Put your phones down and pay full attention to whatever activity you’re doing at the time. Watching a movie and cuddling? Touch your partner instead of your device.
Get Intellectual
The greatest sex organ is the brain. Exercise your brain. Do things that challenge you and make you think. Read a book to each other and then discuss the chapter you read. If you’ve watched an impactful movie, take time after the movie to discuss the themes and how it made you feel.
Play games! Playing board games or word games together help you get insight into how you both think and can turn into a conversation. There are some amazing games out there designed for couples that will help you to reconnect on an intellectual level (not to be mistaken with the more, ahem, adult themed games discussed earlier).
Read poetry or Shakespeare or Shakespeare’s poetry and talk about it! Challenge each other to write poems back and forth for a week.
Look for activities that you know you will both enjoy and try to avoid activities that one of you actively dislikes or hates.
Stay Playful
We are told as we grow up that we need to become more mature to be able to function in society. While there is some validity to making certain you’re being responsible, all the research shows that we need to continue to find ways to play even as adults. For some, this might be a round of golf, or joining a municipal baseball team or action troupe.

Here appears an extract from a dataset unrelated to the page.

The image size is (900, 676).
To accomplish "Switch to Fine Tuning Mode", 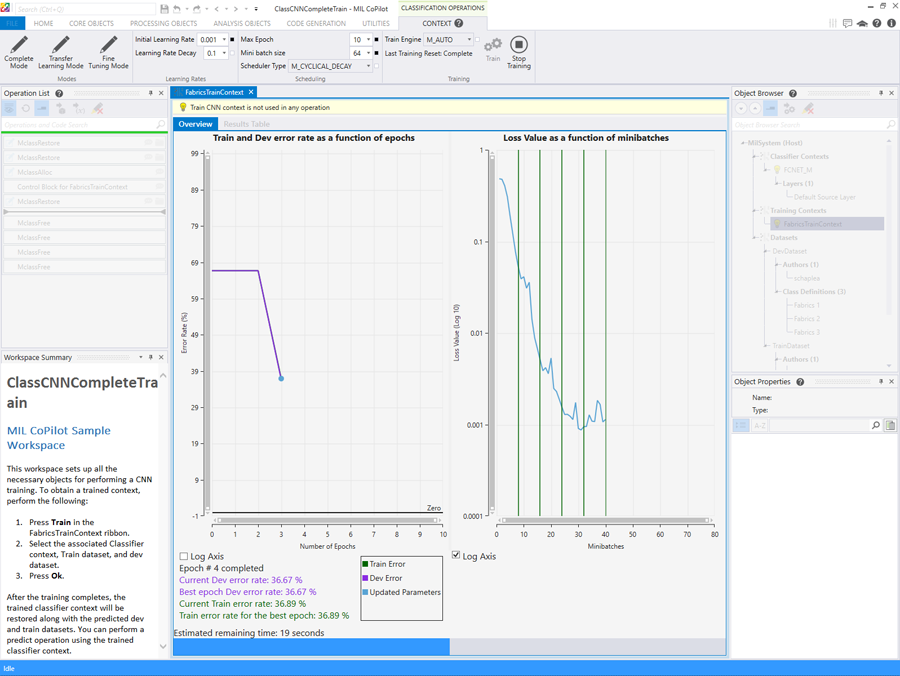I will (108, 52).
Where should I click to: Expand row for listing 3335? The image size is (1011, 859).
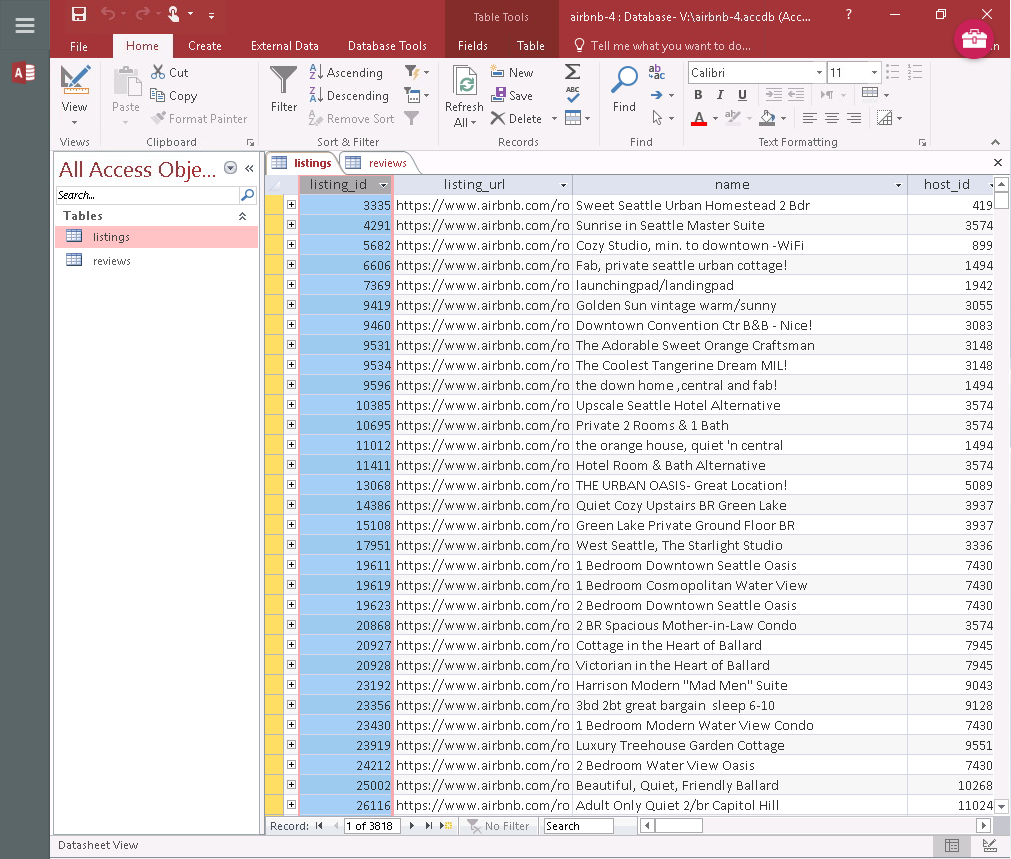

When it comes to sex and sexuality, finding ways to remain playful is also very important. Yes, the romance of sex is sensationalized in media often to the detriment of what actual sex looks like and how much play can be involved. We’re not just talking about kinky fun times or role-play, here. But just finding ways to have fun and laugh. Our bodies are weird and funny things that don’t always behave the way we want them to. Being able to find ways to laugh about the strange and ridiculous things that happen during sex is vitally important.
Making sex fun beyond the pleasure of it will only increase the pleasure and the closeness. Play strip-poker or naked twister. Decide to play a two-person game of truth or dare (or invite some friends if you want - we don’t judge).
Whatever it is, in the end, make sure you find ways to keep the fun as well as the sexuality of it.
Wrapping Up
Things are difficult for many of us in the world right now. Finding time to reconnect with our partners on all levels is vitally important to surviving the stresses of the world. Finding ways to reconnect with your sexuality is going to help you and your partner reduce stress, increase endorphins, and help you find better ways to communicate.
Try not to take sex too seriously even though it is a serious subject. Keep the fun, keep the laughter, and keep the playfulness of it all intact.